Four friends have been doing really well in their calculus class: they have been getting top grades for their homework and on the midterm. So, when it’s time for the final, they decide not to study on the weekend before, but to drive to another friend’s birthday in another city — even though the exam is scheduled for Monday morning. As it happens, they drink too much at the party, and on Monday morning, they are all hung over and oversleep. When they finally arrive on campus, the exam is already over.
They go to the professor’s office and offer him an explanation: “We went to our friend’s birthday party, and when we were driving back home very early on Monday morning, we suddenly had a flat tire. We had no spare one, and since we were driving on backroads, it took hours until we got help.”

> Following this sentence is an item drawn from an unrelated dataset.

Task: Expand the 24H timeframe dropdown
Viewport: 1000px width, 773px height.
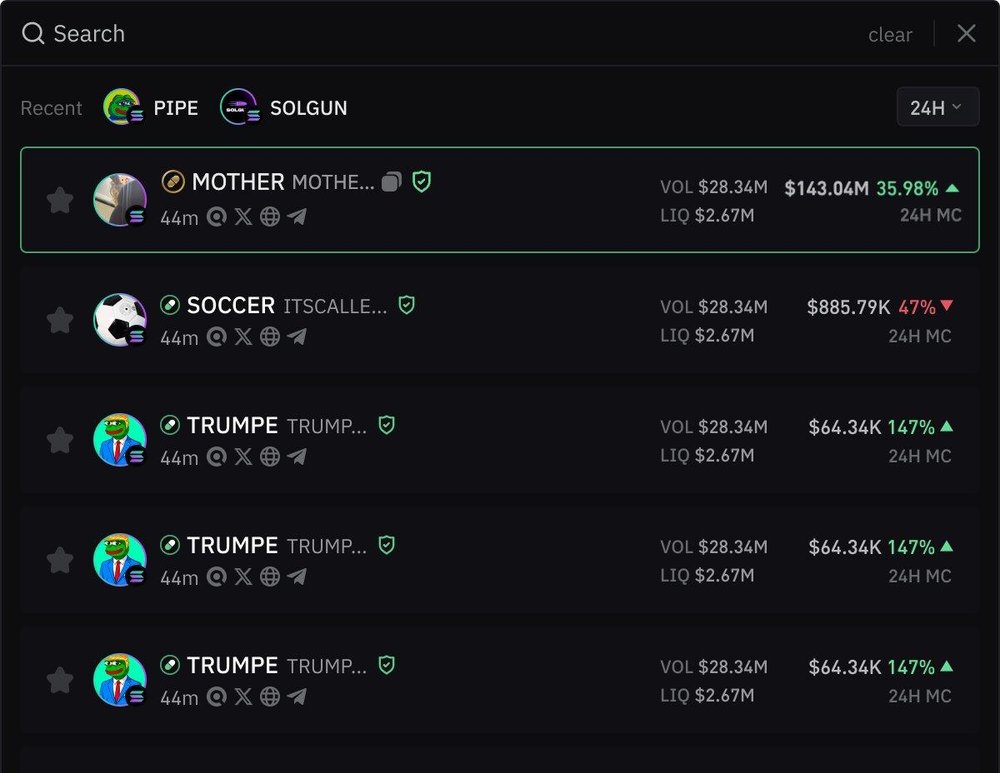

The professor nods sympathetically and says: “I see that it was not your fault. I will allow you to make up for the missed exam tomorrow morning.”
When they arrive early on Tuesday morning, the students are put by the professor in a large lecture hall and are seated so far apart from each other that, even if they tried, they had no chance to cheat. The exam booklets are already in place, and confidently, the students start writing. The first question — five points out of one hundred — is a simple exercise in integration, and all four finish it within ten minutes. When the first of them has completed the problem, he turns over the page of the exam booklet and reads on the next one:
Problem 2 (95 points out of 100): Which tire went flat?